Un film de Enki Bilal
Pays d'origine France
Durée 1h35
Sortie en France 1989
Sortie Mondiale
1989

Avec
Jean-Louis Trintignant (Holm)
Carole Bouquet (Clara)
Maria Schneider (Muriel)
Roger Dumas (Zarka)
Yann Collette (Orsini)
Benoît Régent (Nikolaï)
Svetozar Cvetkovic (Marco)
Jean-Pierre Léaud (Solal)

Scénario Enki Bilal et Pierre Christin




 

Bunker Palace Hotel
 
Huit clos angoissant
 

18/08/2002
L'histoire

Les plus haut dirigeants d'une société en proie à la révolution sont invités à se mettre à l'abris, sous terre, dans un bunker tout équipé.
Las, tout le monde n'est pas là, les derniers arrivants entrent en piteux état et les rares informations qui filtrent sont absolument catastrophiques. Une véritable fresque traitant de la décomposition d'une haute société, des jeux de pouvoir, du totalitarisme et de la bureaucratie.

Quelque part, un jour

En fond sonore, des mitraillettes crachent leurs bouts de métaux meurtriers, l'atmosphère est sombre, les nuages, d'une consistante apocalyptique, déversent sans cesse une pluie blanche, savonneuse, poisseuse. Un homme, seul, froid, quitte méthodiquement son bureau en empruntant les chemins les plus détournés de ce monde en décomposition pour ce rendre dans un endroit inconnu : le bunker. La violence est présente mais elle n'est pas vue. Elle relève plus de la torture mentale qui, par contrecoup, affecte l'entité physique du spectateur noyé dans ses interrogations, sans repère.
Sa seule certitude ? La fin proche d'un monde condamné. Mais de quel monde ? A quelle date ? Quel est le sens des actions effectuées par cet homme "charismatique " ? Pas un mot auquel se rattacher… Ou, pour être exact, il existe des informations diffusent, obtenues par l'écoute attentive de l'arrière plan sonore. Progressivement une frustration envahit le spectateur : que se passe-t-il ?

Huit clos

Progressivement, les événements se mettent en place et commence la vie dans le bunker. Cette classe dirigeante apprécie la sécurité du lieu mais pas son ambiance, à l'image du film, sombre, angoissante, encombrée de disfonction et de personnages inquiétants.
Un corbeau vole, les rôles sont caricaturaux et ceux qui les portent sont ternes, sans envergure, las, à l'image de ce monde en déliquescence.
Cet univers glauque, merveilleusement bien rendu contribue à les rendre sans consistance. Tous ? Non ! Un seul d'entre eux se détache, quasi-irréel, charismatique et mystérieux : Holm.
Chacun attend avec angoisse la venue d'un Président toujours absent en se remémorant une grandeur passée pour garder la tête hors de l'eau.
Le suspens est à son comble, les rebondissements surgissent de manière opportune.

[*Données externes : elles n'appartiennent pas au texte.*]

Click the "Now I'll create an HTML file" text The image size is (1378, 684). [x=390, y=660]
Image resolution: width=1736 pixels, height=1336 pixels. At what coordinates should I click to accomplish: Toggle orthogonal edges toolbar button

Il s'agit d'un film d'ambiance, laissant un mal-être puissant mais qui permet l'élaboration d'une longue discussion après sa vision notamment sur le rôle du pouvoir, au sens large et générique du terme. Mais en dire plus constituerait un crime de lèse-majesté en vous donnant des repères dont l'absence n'est pas étrangère à cette atmosphère si particulière.